# Kenkem



## marolle (23. Nov 2016)

Hallo. ich bin neue Studentin in Wirtschaftsinformatik in Deutschland.ich hatte nie auf Java gehört. ich muss diese Aufgabe Vor Montag abegeben. ich weiß nicht nicht wie ich anfangen muss. bitte Hilfe. (Auch jemand mit dem ich studieren kann)
Eine Variante von Sudoku heißt KenKen. Das Rätsel besteht aus einer (n×n)-Matrix M, die durch dickere Umrandung zuunterschiedlichen Partitionen Pi zusammengefasst werden. Jedem Pi ist eine Operation Oi ∈ {+,−,∗,/,' '} und deren Endergebnis Ri zugeordnet. Das KenKen ist gelöst, wenn in jeder Spalte bzw. jeder Zeile jeweils alle Zahlen von 1 bis n genau einmal so vorkommen, dass sich bei Anwenden von Oi auf alle Zahlen in Pi das angegebene Ri ergibt. int[][][] kenken Jede der im Folgenden zu entwickelnden Methoden wird mit einem 3D-int[][][]-Feld aufgerufen, das ein KenKenProblem repräsentieren soll. Eine korrekte Datenstruktur hat exemplarisch nebenstehenden Aufbau: Jeder Eintrag enthält die Beschreibung einer Partition Pi als 2D-int[][]-Feld. Der erste Eintrag für jede einzelne Partition Pi enthält wiederum ein 1D-int[]-Feld der Länge 2 mit dem (Ri, Oi)-Paar. Alle weiteren Einträge von Pi sind ebenfalls 1D-int[]-Felder der Länge 2 und enthalten die Koordinaten eines zu Pi gehörenden Zahlenfeldes der Matrix M in der Form (Zeile, Spalte). Das Zahlenfeld „oben/links“ in M hat die Koordinaten (0,0). Erstellen Sie eine Klasse KenKen und implementieren Sie darin die einzelnen Methoden gemäß ihrer API wie folgt: a) Ergänzen Sie zunächst die Methode checkIntegrity(). Sie soll überprüfen, ob das übergebene 3D-Arraystrukturell als KenKen-Problem (wie oben beschrieben und im Beispiel-Bild gezeigt) interpretiert werden kann. b) Implementieren Sie nun die Methode checkValidity(). Sie soll überprüfen, ob das übergebene 3D-Array semantisch als KenKen-Problem interpretiert werden kann, d.h. ob die Partitionen überlappungsfrei sind und insgesamt genau ein quadratisches KenKen abdecken (die Partitionen selbst müssen dabei nicht zwangsweise zusammenhängend sein). c) Programmieren Sie schließlich ein rekursives Verfahren zur Lösung eines KenKen-Problems in solve(). Falls es mindestens eine Lösung gibt, dann soll solve() eine beliebige davon als quadratisches Array zurückgeben. Geben Sie Ihre vollständige Datei KenKen.java über EST ab.

Gestellte Aufgabe ->
Kopieren Sie aus dem Forenbeitrag zu KenKen den Abschnitt von "Hallo. ich bin" bis "ich studieren kann)" ohne jede Änderung.

Bereitgestellte Daten ->
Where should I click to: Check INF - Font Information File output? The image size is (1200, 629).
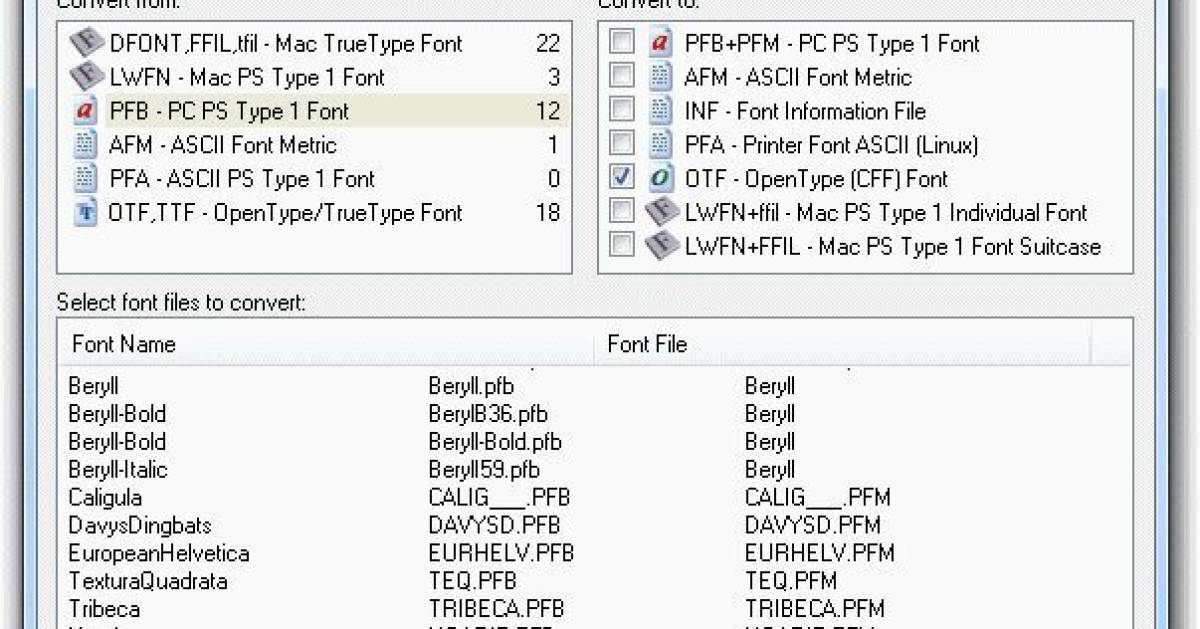pyautogui.click(x=623, y=110)
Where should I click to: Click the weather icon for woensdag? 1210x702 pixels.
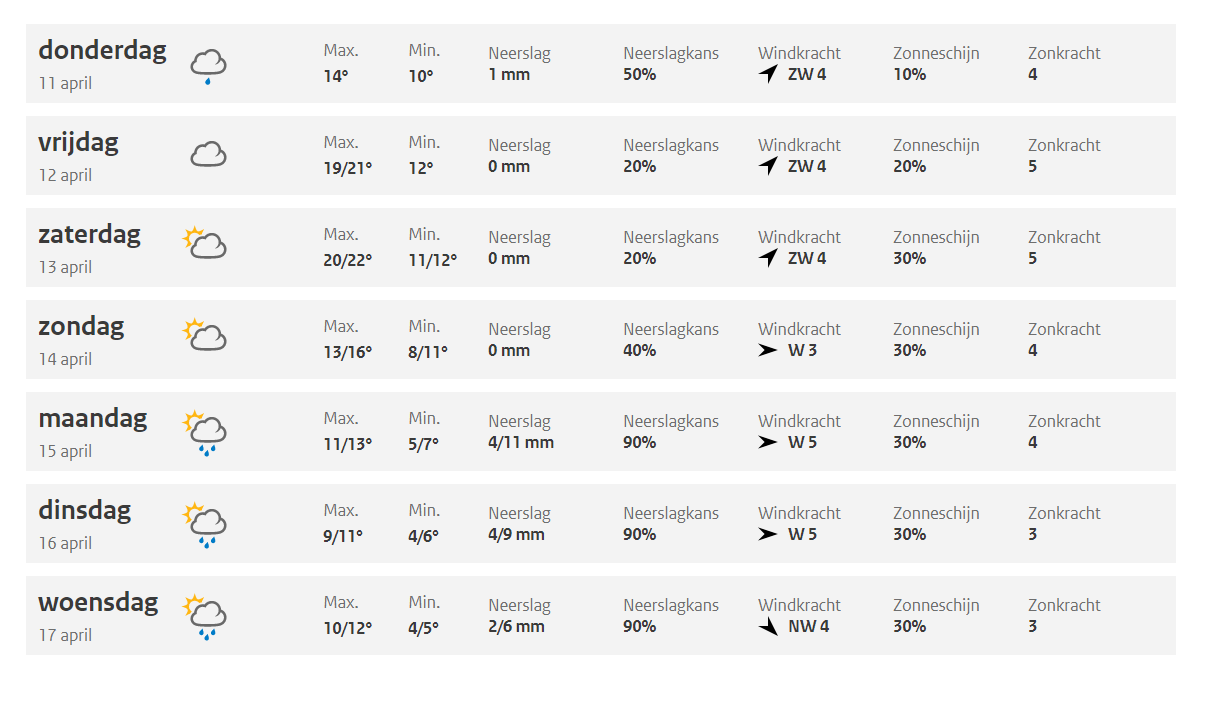(205, 617)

Erledigte Aufgabe ->
Hallo. ich bin neue Studentin in Wirtschaftsinformatik in Deutschland.ich hatte nie auf Java gehört. ich muss diese Aufgabe Vor Montag abegeben. ich weiß nicht nicht wie ich anfangen muss. bitte Hilfe. (Auch jemand mit dem ich studieren kann)